Ноги у Вианны подкосились. Она упала на колени.
Софи опустилась рядом с матерью, крепко прижала к себе.
Подбежал босой Даниэль.
– Я тоже! – радостно крикнул он. – Тоже хочу обниматься! – Малыш втиснулся между ними, и все трое со смехом повалились в сухую траву.
Весь последний месяц после ухода немцев из Карриво отовсюду сыпались хорошие новости. Союзники побеждали, но война еще не кончилась. Германия не сдавалась. Светомаскировку не убрали совсем, но сменили на «частичное затемнение», так что окна снова пропускали свет – неожиданный подарок. Но Вианна все никак не могла расслабиться. Если она не думала о фон Рихтере (вслух она больше никогда не произнесет его имени, но и забыть не удастся), то сходила с ума от тревоги за Изабель, Рашель и Антуана. Она писала Антуану почти каждый день, выстаивала огромные очереди на почте, чтобы отправить письма, хотя Красный Крест и утверждал, что корреспонденция пока не проходит. Больше года от мужа не было вестей.

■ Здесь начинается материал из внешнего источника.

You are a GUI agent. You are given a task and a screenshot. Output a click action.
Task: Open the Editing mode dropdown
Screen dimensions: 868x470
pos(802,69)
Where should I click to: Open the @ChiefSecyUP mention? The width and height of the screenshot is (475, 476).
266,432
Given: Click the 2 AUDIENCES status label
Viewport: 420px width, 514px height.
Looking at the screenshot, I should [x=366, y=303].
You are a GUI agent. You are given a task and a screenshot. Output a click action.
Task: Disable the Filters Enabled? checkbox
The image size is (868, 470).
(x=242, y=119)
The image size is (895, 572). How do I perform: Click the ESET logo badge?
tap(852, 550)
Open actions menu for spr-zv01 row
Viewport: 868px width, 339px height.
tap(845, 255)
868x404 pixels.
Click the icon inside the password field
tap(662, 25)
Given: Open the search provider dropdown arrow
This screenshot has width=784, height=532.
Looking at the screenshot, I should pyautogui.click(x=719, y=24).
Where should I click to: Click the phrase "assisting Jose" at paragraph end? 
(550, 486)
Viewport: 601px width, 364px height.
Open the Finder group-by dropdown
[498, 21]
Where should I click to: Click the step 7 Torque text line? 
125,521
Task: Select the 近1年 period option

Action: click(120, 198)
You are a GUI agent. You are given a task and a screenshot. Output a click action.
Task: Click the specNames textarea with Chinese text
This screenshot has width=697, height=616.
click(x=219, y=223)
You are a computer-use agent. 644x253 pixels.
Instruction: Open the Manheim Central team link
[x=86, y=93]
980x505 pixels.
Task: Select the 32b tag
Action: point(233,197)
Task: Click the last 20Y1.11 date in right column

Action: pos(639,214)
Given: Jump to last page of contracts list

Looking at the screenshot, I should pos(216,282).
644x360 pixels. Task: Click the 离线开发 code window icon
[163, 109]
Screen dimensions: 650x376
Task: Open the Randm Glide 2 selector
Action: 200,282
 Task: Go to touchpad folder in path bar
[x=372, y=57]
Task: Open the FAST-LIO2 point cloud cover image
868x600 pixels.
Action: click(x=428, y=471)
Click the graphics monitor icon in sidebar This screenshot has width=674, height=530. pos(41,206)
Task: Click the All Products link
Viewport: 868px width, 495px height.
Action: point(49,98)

– Ты опять бродишь туда-сюда, мам, – заметила Софи. Она сидела на диване в обнимку с Даниэлем, с книжкой на коленях. На каминной полке стояли фотографии, которые Вианна принесла из погреба в сарае. Она изо всех сил старалась превратить Ле Жарден снова в настоящий дом. – Мама?
Голос Софи вернул Вианну в реальность.
– Он вернется, – сказала Софи. – И тетя Изабель вернется.
– Да, конечно.
– А что мы скажем папе? – спросила Софи, и Вианна поняла, что дочь давно хотела задать этот вопрос.
Вианна положила руку на пока еще плоский живот. На первый взгляд она не изменилась, но Вианна хорошо знала свое тело – в ней росла новая жизнь. Она вышла из гостиной, распахнула парадную дверь. Босиком шагнула на каменные ступени, чувствуя мягкий мох под ногами. Не обращая внимания на острые камешки, вышла на дорогу и повернула в сторону города.
Справа – кладбище. Его разбомбили два месяца назад. Старые каменные надгробия покосились и раскололись на части. Земля потрескалась, тут и там зияли воронки.
Из-за поворота показался человек.
Позже Вианна часто гадала, что заставило ее выйти из дома тем осенним вечером в тот самый час, но на самом деле знала ответ.